The Supreme Court’s 3rd Division has affirmed lower court’s decision denying Smart’s petition asking the court to stop the city government from collecting franchise tax on them since they had already paid taxes to the national government.
In a decision penned by Associate Justice Antonio Eduardo Nachura, the High Court favored the city government in imposing local franchise taxes on Smart as it dismissed the Smart’s declaratory relief case.
Smart first questioned the imposition of local franchise taxes by the city government before the Regional Trial Court (RTC) which on July 19, 1992 rendered a decision against the company.
Based on the tax code of Davao, the city imposed a tax on businesses enjoying franchise at a rate of 75 percent of one percent of the gross annual receipts for the preceding calendar year based on the income or receipts realized within the territorial jurisdiction of Davao City.
But Smart argued that its telecenter in the city is exempt from the payment of franchise tax to the city, since the company was exempted from paying such tax pursuant to their legislative franchise.
Smart further contended that Section 137 of RA 7260 or the Local Government Code which the city insisted can only apply to exemptions already existing at the time of its effectivity and not to future exemptions; and the power of the city to impose a franchise tax is subject to statutory limitations such as the “in lieu of all taxes” clause in section 9 of RA 7294, the Smart’s franchise; and the imposition of the franchise tax by the city would amount to a violation of the constitutional provision against impairment of contracts.
But the city government invoked its power granted by the Constitution to local government units to create their own sources of revenue.
Assessing the evidence on record, the lower court ruled against Smart citing the ambiguity of the phrase “in lieu of all taxes” on Smart’s congressional franchise RA 7294.
Citing an earlier SC ruling, the RTC said that tax exemptions are construed in strictissimi juris against the taxpayer and liberally in favor of the taxing authority and, thus, those who assert a tax exemption must justify it with words too plain to be mistaken and too categorical not to be misinterpreted.
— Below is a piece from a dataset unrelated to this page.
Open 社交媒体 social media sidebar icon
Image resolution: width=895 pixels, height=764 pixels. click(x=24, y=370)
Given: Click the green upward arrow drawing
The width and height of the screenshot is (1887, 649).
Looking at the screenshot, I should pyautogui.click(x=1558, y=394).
The RTC further declared that the city’s power to tax is based not merely on a valid delegation of legislative power but on the direct authority granted to it by the fundamental law.
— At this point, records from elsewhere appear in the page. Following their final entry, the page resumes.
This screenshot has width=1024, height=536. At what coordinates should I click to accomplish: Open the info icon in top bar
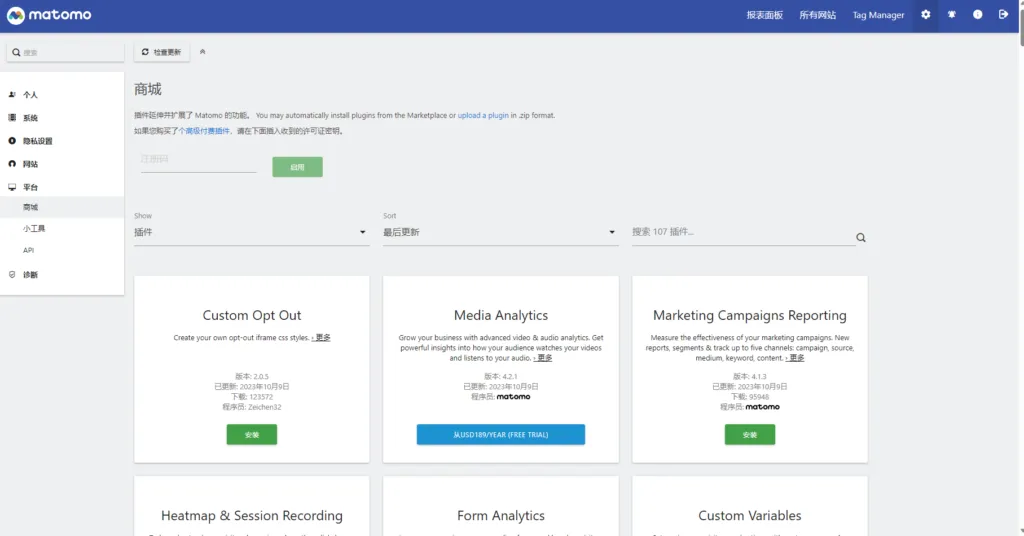point(977,15)
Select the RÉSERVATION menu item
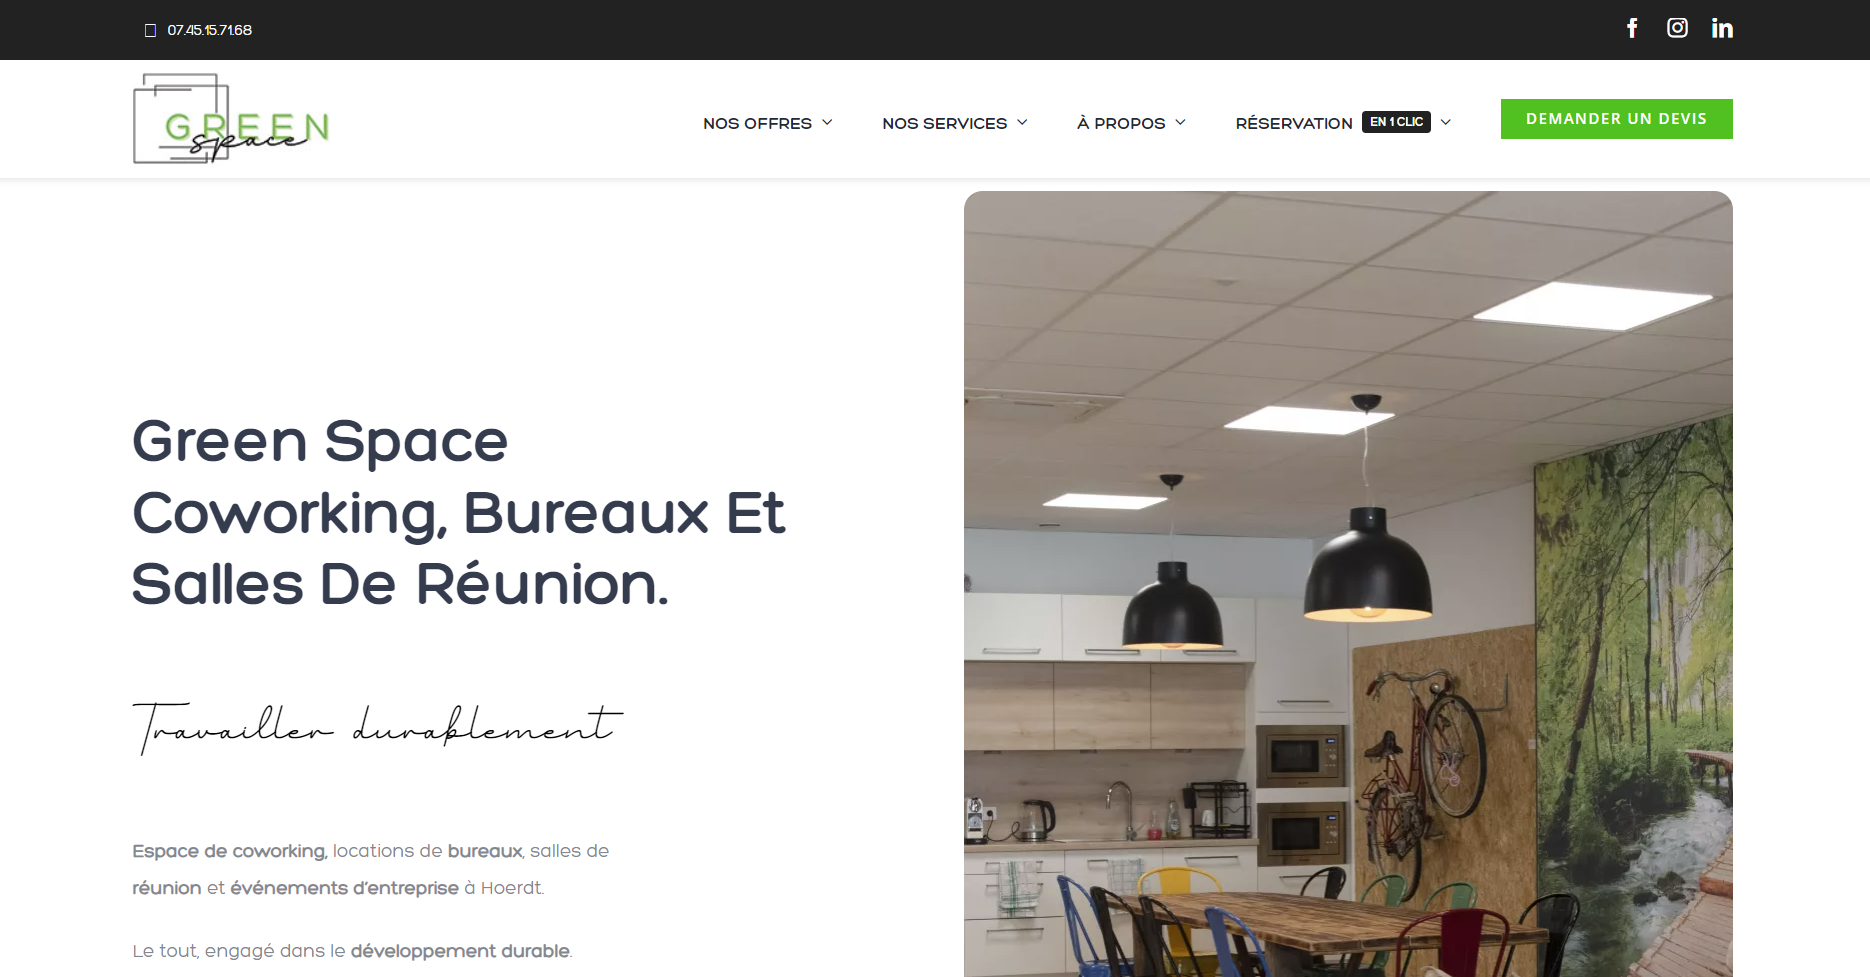This screenshot has width=1870, height=977. coord(1294,123)
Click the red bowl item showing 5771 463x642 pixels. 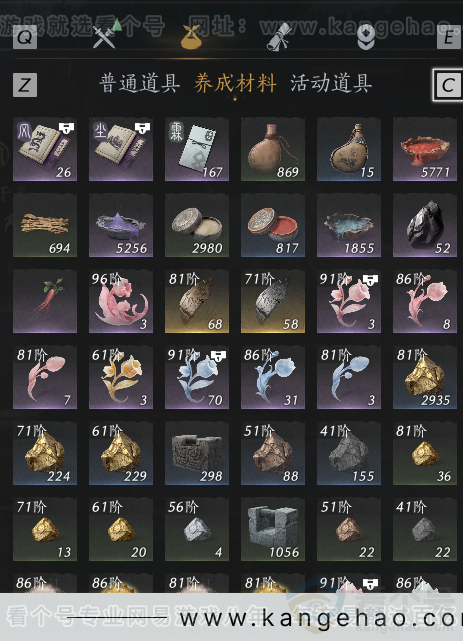click(x=425, y=149)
Aggrieved by the RTC decision, Smart filed a motion for reconsideration but was denied by the trial court on September 26, 2002, thus, Smart elevated the issue to SC since it was a question of law.
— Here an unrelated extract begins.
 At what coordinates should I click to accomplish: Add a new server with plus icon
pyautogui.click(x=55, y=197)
But in a decision promulgated on September 16, 2008, the High Court upheld the lower court’s decision.
The SC also said the Smart’s franchise “does not expressly provide what kind of taxes Smart is exempted from. “In is not clear whether the ‘in liue of all taxes’ provision in the franchise of Smart would include exemption from local or national taxation,” the SC said.
“What is clear is that Smart shall pay franchise tax equivalent to three percent of all gross receipts of the businesses transacted under its franchise,” the SC added.
The High Court added that Smart failed to show proof that Congress intended exempt the company from all kinds of franchise taxes except from the three percent stated in its franchise.
“The uncertainty in the ‘in lieu if all taxes” clause in RA 7294 on whether Smart is exempted from both local and national franchise tax must be construed strictly against Smart which claims exemption. Smart has the burden of proving that…. However, Smart failed in this regard,” the SC ruled.
Although the SC decision favored the Davao City, the High Court the city should also based its franchise tax to the local government code which states that the local franchise tax must not exceed 50 percent of 1 percent of the gross annual receipts for the preceding calendar year based on the income on receipt.